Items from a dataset
--------------------------------

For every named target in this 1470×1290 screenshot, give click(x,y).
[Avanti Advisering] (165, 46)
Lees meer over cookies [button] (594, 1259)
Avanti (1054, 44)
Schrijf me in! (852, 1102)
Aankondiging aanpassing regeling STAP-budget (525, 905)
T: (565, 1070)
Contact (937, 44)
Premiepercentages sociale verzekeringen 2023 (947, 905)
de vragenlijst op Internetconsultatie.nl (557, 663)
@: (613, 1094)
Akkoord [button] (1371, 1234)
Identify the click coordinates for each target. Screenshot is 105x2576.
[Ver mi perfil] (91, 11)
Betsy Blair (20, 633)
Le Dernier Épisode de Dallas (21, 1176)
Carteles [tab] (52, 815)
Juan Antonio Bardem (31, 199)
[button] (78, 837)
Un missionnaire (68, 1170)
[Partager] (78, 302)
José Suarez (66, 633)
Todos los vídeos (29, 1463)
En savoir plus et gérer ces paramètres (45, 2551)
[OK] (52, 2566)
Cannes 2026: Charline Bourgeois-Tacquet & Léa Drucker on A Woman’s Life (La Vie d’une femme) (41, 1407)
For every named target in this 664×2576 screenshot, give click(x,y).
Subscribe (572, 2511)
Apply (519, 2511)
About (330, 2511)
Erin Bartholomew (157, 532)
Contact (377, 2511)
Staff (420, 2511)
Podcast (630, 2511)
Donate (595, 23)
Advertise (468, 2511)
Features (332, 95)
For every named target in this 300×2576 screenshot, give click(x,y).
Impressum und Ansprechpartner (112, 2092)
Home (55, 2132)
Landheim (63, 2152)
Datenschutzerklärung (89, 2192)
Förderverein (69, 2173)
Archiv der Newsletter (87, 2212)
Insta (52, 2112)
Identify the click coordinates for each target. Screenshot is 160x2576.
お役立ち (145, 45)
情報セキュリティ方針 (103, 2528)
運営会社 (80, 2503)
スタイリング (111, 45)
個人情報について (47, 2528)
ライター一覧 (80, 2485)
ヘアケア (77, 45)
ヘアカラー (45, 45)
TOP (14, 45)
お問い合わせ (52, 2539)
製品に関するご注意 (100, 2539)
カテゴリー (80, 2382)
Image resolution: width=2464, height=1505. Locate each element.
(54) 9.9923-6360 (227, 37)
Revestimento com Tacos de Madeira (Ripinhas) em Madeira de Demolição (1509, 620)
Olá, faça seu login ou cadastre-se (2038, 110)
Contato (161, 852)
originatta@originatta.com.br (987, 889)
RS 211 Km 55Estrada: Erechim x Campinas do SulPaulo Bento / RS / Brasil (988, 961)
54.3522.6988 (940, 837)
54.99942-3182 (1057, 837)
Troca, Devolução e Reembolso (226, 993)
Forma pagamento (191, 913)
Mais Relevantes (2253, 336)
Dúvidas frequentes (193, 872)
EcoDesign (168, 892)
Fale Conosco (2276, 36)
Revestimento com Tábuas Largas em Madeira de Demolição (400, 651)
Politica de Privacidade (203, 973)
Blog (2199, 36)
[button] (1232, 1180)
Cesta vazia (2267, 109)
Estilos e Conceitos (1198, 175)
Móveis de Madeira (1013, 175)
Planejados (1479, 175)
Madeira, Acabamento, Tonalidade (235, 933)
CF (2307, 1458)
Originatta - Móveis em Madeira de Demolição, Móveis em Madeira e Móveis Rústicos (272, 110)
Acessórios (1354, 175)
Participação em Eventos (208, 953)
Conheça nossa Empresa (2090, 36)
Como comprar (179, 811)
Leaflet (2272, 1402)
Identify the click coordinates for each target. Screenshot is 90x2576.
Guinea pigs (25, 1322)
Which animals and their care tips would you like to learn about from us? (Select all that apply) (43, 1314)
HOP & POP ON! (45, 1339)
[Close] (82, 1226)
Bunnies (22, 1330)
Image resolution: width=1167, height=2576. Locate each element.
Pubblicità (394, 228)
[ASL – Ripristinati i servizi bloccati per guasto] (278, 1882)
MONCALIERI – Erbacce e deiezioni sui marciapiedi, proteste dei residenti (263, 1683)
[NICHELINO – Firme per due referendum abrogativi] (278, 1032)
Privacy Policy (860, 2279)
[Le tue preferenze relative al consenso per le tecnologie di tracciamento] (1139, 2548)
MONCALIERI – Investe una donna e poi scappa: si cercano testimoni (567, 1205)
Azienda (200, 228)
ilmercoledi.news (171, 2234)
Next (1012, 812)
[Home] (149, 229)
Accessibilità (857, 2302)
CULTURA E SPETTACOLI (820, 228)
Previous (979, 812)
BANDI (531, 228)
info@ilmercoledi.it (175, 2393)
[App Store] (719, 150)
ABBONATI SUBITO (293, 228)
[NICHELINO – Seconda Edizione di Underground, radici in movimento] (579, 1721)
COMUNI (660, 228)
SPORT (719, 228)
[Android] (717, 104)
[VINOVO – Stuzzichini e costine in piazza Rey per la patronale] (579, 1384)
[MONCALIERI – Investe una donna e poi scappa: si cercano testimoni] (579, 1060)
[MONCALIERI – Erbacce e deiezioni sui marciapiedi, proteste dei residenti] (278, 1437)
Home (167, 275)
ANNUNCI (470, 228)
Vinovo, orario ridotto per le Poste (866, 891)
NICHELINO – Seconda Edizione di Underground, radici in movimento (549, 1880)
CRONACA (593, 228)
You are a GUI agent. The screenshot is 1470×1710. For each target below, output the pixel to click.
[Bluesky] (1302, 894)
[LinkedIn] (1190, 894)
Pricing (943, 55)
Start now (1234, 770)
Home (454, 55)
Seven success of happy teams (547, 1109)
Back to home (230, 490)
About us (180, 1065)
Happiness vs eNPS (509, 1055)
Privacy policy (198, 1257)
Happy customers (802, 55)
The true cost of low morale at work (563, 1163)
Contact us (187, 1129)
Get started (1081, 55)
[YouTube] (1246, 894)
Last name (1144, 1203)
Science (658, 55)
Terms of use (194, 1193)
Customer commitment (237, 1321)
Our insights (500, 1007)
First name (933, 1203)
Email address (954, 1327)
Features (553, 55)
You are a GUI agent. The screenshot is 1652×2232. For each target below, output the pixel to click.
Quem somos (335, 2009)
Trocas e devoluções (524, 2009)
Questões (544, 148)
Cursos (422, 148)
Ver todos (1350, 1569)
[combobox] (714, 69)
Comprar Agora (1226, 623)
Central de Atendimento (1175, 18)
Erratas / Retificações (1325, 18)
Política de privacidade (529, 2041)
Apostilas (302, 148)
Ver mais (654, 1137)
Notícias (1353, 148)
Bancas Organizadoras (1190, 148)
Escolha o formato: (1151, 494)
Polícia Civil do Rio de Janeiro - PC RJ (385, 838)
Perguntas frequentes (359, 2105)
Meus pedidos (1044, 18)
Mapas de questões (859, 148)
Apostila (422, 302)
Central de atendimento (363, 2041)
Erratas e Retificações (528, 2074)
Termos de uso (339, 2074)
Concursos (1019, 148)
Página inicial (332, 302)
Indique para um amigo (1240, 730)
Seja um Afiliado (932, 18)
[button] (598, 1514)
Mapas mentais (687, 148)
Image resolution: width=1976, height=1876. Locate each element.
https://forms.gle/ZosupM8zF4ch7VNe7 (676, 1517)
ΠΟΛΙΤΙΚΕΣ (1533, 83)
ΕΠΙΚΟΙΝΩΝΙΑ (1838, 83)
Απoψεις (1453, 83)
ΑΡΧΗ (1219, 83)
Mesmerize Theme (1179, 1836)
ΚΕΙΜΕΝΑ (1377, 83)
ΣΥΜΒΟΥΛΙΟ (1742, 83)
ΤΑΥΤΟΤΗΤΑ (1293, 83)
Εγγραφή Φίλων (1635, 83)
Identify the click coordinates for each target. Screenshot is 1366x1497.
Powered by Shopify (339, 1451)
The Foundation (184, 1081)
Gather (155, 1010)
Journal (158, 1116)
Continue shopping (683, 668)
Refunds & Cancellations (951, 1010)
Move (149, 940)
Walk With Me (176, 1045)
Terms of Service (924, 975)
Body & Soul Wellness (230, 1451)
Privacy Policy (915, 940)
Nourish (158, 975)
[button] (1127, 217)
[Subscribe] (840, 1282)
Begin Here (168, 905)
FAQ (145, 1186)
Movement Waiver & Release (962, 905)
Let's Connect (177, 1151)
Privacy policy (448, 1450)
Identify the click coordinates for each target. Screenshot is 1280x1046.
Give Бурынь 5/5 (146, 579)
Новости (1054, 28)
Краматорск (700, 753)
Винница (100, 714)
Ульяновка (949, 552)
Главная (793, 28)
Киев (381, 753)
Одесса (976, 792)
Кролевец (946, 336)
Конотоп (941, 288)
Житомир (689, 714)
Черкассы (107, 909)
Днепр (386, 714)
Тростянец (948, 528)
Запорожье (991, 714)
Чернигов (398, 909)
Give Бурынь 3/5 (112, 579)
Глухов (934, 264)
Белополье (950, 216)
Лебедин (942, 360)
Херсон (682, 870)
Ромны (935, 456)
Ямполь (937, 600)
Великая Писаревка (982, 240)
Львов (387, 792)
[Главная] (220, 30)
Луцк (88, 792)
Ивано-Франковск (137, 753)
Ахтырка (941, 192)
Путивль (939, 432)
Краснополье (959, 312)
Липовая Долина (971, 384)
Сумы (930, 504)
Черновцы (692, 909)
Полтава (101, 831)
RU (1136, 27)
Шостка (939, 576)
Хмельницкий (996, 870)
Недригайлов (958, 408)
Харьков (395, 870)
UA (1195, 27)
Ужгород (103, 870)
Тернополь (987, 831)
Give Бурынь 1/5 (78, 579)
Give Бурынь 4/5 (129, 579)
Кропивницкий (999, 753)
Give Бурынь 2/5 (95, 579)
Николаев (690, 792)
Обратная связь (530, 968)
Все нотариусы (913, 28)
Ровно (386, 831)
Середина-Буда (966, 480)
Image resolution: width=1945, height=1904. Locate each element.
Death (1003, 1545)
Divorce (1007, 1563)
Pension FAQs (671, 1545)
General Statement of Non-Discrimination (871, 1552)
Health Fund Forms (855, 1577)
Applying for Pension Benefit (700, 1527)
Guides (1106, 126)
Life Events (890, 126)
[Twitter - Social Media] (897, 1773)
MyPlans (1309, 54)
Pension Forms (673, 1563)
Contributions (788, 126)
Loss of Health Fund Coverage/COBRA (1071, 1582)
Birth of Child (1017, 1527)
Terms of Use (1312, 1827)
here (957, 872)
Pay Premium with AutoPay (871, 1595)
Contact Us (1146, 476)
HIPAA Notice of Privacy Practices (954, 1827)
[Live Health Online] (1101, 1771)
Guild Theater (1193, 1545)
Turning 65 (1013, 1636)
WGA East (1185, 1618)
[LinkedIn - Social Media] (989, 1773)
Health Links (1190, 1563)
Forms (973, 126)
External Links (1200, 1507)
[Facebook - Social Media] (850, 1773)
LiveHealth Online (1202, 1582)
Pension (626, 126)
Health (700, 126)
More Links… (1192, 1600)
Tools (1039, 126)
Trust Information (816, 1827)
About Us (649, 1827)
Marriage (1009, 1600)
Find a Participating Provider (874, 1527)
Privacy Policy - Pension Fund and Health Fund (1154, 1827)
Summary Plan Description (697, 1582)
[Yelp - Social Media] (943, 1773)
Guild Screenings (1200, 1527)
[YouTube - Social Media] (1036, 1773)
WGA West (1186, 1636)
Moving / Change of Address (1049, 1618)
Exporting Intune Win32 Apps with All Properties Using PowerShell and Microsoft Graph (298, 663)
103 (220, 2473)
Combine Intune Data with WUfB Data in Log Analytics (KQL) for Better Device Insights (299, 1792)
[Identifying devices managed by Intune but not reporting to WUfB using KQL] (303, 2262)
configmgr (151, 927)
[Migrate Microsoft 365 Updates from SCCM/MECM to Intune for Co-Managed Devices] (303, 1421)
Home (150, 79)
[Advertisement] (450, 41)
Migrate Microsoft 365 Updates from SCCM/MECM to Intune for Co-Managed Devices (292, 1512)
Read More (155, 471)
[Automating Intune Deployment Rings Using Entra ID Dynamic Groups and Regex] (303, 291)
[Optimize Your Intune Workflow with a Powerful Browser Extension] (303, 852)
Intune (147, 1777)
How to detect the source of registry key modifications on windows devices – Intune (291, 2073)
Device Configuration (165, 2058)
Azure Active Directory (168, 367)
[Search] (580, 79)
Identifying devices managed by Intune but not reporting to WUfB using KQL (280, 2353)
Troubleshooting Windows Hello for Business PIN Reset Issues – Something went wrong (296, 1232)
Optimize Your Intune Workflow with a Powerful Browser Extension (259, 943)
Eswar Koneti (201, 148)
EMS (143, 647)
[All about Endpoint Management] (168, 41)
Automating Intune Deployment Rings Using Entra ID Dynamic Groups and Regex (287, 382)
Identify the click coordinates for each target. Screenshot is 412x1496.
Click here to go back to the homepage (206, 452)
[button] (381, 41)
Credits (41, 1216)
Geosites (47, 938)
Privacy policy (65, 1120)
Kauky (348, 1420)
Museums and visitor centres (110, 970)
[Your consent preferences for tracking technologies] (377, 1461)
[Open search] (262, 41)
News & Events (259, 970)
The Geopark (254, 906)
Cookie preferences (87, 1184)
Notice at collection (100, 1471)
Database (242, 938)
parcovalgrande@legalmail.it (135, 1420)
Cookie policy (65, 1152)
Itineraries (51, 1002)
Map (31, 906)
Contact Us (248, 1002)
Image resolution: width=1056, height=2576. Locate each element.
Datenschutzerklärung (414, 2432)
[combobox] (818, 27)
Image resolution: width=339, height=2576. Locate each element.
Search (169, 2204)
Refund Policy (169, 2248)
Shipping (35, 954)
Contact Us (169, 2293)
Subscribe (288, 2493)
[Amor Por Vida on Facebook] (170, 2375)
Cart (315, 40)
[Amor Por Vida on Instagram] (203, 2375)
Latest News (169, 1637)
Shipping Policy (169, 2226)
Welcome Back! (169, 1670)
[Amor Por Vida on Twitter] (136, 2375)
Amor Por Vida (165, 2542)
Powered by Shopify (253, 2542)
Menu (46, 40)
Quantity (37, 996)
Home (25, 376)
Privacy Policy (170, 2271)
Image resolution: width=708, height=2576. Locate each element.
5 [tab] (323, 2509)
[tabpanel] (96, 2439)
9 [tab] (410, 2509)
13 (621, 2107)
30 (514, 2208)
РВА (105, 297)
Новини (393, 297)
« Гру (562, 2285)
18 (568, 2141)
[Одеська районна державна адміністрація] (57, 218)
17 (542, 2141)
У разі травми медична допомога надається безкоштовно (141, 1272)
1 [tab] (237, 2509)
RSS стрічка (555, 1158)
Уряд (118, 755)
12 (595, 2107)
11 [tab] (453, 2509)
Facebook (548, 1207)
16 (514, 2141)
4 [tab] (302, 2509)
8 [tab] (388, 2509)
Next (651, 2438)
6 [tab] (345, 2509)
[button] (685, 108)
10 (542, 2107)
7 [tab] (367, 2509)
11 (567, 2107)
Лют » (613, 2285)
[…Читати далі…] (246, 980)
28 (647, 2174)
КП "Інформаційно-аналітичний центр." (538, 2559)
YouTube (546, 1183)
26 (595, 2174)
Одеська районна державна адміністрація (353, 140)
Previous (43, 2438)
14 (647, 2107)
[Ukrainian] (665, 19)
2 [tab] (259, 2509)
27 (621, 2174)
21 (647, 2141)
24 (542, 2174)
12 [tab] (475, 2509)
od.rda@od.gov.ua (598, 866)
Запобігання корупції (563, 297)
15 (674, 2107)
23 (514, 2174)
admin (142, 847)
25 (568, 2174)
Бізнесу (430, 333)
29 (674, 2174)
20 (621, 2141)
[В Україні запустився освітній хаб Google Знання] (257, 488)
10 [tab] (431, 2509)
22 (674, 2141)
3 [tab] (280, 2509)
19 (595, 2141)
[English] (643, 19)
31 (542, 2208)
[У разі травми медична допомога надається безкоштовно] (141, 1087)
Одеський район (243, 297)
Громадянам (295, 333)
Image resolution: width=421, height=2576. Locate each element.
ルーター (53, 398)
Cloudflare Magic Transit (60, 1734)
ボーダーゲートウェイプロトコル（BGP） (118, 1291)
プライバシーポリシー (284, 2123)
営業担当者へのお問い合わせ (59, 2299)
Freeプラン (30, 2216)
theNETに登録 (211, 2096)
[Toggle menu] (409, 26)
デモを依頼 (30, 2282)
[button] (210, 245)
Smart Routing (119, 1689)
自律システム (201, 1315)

--------------------------------

▶ _Task prompt_
All lines from the top of the data through the line containing "Premiepercentages sociale verzekeringen" need to be retyped exactly, and nothing more.

▶ _Output_
For every named target in this 1470×1290 screenshot, give click(x,y).
[Avanti Advisering] (165, 46)
Lees meer over cookies [button] (594, 1259)
Avanti (1054, 44)
Schrijf me in! (852, 1102)
Aankondiging aanpassing regeling STAP-budget (525, 905)
T: (565, 1070)
Contact (937, 44)
Premiepercentages sociale verzekeringen 2023 (947, 905)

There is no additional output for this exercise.